Days after Karegeya’s killing, the Rwandan Defence Minister – referring to the strangling – said: “When you choose to be a dog, you die like a dog, and the cleaners will wipe away the trash so that it does not stink for them.”
The following day President Kagame himself came close to condoning the murder. “Whoever betrays the country will pay the price, I assure you,” he told a rally. “Whoever it is, it is a matter of time.”
The tragedy of Rwanda is how this deluded despot sees himself as the embodiment of his nation – and how he is egged on by fawning Western advisers such as Tony Blair and aid donors who prop up his murderous regime by providing 40 per cent of its budget.
“This is a significant case because the victim was such a high-profile opponent,” said Carina Tertsakian, senior researcher on Rwanda at Human Rights Watch. “It fits a well-documented pattern against opponents and critics that has gone on as long as this government has been in power.”
Of course Rwanda denied involvement in the attempt on Mr Nyamwasa’s life, just as it always does when dissidents die in mysterious circumstances. “The Rwandan government does not go around shooting innocent citizens,” said Louise Mushikiwabo, the Foreign Minister.
General Kayumba Nyamwasa attends the trial of six men accused of his attempted assassination (Getty Images)
But such claims look absurd when a steady succession of critics, judges and journalists have been threatened, harassed and murdered after crossing Kagame. Victims have been beaten, beheaded, shot, stabbed and strangled both at home and abroad.
Even Paul Rusesabagina, whose brave stance during the 1994 genocide saved so many lives and led to the film Hotel Rwanda, was intimidated after speaking out against Kagame’s misrule.
Human Rights Watch has documented arbitrary arrests, detentions, killings, torture and enforced disappearances since Kagame took power. Many cases are similar in style.
In 1998 a former Minister of Interior who criticised human rights abuses was shot dead in Kenya, having survived a previous murder attempt. A high court judge in Nairobi found the killing was political – but Rwanda frustrated investigations by refusing to waive diplomatic immunity for a suspect working at its embassy.
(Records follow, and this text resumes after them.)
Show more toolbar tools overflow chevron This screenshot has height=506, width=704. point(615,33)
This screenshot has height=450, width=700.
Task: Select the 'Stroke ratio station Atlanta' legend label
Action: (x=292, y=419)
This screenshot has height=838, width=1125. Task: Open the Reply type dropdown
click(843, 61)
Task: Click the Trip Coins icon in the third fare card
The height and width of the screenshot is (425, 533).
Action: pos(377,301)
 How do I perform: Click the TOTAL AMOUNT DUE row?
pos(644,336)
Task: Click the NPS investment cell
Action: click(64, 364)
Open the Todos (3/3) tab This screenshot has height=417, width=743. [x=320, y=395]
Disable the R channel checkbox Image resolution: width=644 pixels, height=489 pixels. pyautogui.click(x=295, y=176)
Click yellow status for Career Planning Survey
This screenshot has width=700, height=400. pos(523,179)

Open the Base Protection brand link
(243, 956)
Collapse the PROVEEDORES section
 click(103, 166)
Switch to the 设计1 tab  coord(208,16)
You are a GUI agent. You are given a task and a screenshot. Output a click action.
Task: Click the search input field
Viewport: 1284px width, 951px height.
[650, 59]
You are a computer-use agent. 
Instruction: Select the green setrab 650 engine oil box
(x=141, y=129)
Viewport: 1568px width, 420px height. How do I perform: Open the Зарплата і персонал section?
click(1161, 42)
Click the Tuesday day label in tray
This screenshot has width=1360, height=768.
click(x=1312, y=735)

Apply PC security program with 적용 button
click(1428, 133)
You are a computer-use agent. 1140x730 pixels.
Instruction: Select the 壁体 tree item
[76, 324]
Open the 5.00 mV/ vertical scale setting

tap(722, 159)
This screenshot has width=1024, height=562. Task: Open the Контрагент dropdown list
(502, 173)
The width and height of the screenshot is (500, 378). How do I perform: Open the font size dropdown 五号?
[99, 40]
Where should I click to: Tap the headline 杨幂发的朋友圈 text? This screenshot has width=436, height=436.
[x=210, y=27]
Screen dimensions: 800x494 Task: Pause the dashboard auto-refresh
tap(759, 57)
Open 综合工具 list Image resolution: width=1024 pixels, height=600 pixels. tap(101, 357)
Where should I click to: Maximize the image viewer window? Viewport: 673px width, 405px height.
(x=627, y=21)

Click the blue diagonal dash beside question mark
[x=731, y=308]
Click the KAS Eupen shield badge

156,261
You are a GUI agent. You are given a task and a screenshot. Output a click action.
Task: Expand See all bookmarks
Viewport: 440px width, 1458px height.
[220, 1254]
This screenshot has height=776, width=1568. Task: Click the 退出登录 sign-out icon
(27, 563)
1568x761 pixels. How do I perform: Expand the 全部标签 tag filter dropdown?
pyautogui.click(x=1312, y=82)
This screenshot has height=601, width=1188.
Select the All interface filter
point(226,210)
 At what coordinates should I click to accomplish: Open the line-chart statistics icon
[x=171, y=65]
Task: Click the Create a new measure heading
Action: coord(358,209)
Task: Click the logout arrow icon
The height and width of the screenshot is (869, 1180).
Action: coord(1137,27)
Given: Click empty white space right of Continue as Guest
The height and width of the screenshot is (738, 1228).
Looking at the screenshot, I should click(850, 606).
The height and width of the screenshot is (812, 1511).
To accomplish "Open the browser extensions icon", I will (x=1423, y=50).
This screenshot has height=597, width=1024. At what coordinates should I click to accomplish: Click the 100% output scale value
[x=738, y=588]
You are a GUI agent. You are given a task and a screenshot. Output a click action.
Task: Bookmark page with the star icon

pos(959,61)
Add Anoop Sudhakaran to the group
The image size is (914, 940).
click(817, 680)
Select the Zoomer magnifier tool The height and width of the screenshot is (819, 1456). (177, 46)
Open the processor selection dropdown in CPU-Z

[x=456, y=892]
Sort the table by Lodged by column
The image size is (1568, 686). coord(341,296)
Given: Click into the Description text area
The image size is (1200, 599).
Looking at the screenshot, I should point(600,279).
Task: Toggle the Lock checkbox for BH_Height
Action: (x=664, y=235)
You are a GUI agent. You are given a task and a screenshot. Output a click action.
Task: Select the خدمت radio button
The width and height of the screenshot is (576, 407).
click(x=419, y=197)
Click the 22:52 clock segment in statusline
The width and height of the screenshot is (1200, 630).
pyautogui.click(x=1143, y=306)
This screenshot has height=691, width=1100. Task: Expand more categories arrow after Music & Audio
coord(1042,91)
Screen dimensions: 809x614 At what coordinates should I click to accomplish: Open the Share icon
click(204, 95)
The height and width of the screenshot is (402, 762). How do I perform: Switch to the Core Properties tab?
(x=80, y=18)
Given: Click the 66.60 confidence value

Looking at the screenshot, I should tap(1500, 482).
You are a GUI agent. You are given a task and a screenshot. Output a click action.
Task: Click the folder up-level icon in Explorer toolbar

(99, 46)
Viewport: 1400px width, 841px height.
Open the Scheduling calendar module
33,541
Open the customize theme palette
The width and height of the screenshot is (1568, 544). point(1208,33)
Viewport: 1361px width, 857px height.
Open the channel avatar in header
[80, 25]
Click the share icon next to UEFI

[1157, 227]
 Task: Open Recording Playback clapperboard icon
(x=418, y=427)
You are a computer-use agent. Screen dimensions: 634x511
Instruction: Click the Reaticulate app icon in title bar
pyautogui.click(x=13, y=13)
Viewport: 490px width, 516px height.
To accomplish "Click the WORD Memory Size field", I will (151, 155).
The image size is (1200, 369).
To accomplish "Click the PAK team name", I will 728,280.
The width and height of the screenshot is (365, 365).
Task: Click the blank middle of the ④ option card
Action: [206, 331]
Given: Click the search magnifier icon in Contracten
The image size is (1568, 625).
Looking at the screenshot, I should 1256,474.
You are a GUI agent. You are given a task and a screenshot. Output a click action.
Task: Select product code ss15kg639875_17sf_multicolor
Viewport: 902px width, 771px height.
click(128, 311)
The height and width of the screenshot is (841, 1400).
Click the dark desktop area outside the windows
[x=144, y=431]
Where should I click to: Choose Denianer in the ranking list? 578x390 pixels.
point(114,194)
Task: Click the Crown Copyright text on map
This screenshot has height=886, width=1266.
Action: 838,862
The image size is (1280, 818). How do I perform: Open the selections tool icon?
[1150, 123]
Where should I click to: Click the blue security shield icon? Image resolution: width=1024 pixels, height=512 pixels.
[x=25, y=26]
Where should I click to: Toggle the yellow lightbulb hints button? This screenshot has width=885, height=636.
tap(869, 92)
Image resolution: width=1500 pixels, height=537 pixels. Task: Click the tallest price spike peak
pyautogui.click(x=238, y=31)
Latest victims include Kagame’s former bodyguard Joel Mutabazi, who survived both assassination and abduction attempts before being snatched from Uganda and put on trial for “terrorism” in Kigali. Prosecutors are demanding a life sentence.
President Paul Kagame of Rwanda (Getty Images)
South Africa has refused a French request to extradite Mr Nyamwasa to answer questions over Kagame’s alleged order to shoot down a plane carrying the presidents of Rwanda and Burundi, which sparked the 1994 genocide.
After another attempt on Mr Nyamwasa’s life in March, South African Justice Minister Jeff Radebe warned Rwanda that his nation “will not be used as a springboard to do illegal activities”. This led to a spate of tit-for-tat expulsions of diplomats.
Even the US, for so long turning a blind eye to Kagame’s atrocities and his pillaging of the Democratic Republic of Congo, has hit out at “politically motivated murders of prominent Rwandan exiles”.
Yet Britain welcomed this war criminal into the Commonwealth and continues to pump huge sums of aid into his country – nearly £400m over the course of the coalition – while hypocritically talking of promoting democracy and human rights.
Even a warning from Scotland Yard in 2011 that a Rwandan hit squad had been sent to murder two exiles living in Britain failed to stop the torrent of aid into this regime’s pocket.
“This is a very important verdict,” said Rene Mugenzi, a Liberal Democrat activist who was one of the targets. “Anyone opposed to Kagame and doing anything to raise awareness about what is happening in Rwanda has a death sentence put on them.”